Estamos sentados en la arena de la playa de Nilaveli. Sopla una suave brisa. El mar azota su intranquila calma con olas que rompen el silencio cortado por su propio aliento. Es de noche, la luna llena ilumina con su sombra blanca el agua que durante el día es cristalina. Nadie ha venido aquí para verla, ni una sola alma perdida, ni una sola sombra dormida. Estamos solos, ella y nosotros. Hoy este satélite abrazado a la tierra será protagonista, tendrá su eclipse lunar. Y dentro de tres días, volverá a ser de nuevo
noticia, se conmemorará el 50 aniversario de la llegada del primer ser humano que puso sus pies en ella. Entonces me levanto, y le digo a mi mujer que se acerque a la orilla del mar, que alce sus brazos y que con sus manos coja la luna y la abrace hasta su pecho, y la deposite en su corazón. Es la luna, sí, pero estamos en Sri Lanka…

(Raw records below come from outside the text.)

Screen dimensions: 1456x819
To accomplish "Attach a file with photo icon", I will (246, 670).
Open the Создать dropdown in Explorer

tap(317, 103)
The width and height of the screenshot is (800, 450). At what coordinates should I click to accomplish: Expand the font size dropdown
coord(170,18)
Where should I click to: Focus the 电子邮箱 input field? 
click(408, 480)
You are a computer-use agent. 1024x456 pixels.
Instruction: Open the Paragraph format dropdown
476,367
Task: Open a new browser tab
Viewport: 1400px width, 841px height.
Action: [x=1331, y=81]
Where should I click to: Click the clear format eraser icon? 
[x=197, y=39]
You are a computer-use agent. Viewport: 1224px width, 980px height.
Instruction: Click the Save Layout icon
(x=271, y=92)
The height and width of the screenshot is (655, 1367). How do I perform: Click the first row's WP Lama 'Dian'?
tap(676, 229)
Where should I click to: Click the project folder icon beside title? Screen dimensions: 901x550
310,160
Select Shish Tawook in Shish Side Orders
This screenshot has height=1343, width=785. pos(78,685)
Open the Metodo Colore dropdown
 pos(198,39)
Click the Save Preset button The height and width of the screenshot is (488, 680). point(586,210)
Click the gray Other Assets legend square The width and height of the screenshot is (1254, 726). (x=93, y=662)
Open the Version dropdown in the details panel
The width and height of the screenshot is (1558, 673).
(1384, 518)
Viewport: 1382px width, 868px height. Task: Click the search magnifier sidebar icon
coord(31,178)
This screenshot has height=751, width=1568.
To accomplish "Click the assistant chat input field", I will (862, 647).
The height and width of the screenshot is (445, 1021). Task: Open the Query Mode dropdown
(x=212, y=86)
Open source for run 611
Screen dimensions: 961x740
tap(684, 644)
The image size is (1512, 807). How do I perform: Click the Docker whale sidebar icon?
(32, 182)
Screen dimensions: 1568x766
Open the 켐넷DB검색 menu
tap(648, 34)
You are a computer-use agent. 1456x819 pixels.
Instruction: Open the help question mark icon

Recuerdo que cuando escogimos este destino, más bien de una forma azarosa, leí que Sri Lanka era la perla del Índico, la lágrima de la India y un tesoro escondido bajo la piel del continente más extenso y poblado de la Tierra. Después de poco más de dos semanas, creo que Sri Lanka es mucho más que todo esto, porque es un lugar donde la sabiduría ha abrazado la naturaleza, a pesar de tener una historia con algunos episodios tristes que han dejado una huella indeleble en las raíces más profundas del Sri Maha
Bodhi, el árbol más antiguo plantado por el hombre, que con sus hermosas hojas, en forma de corazón, se ha convertido en todo un símbolo del budismo.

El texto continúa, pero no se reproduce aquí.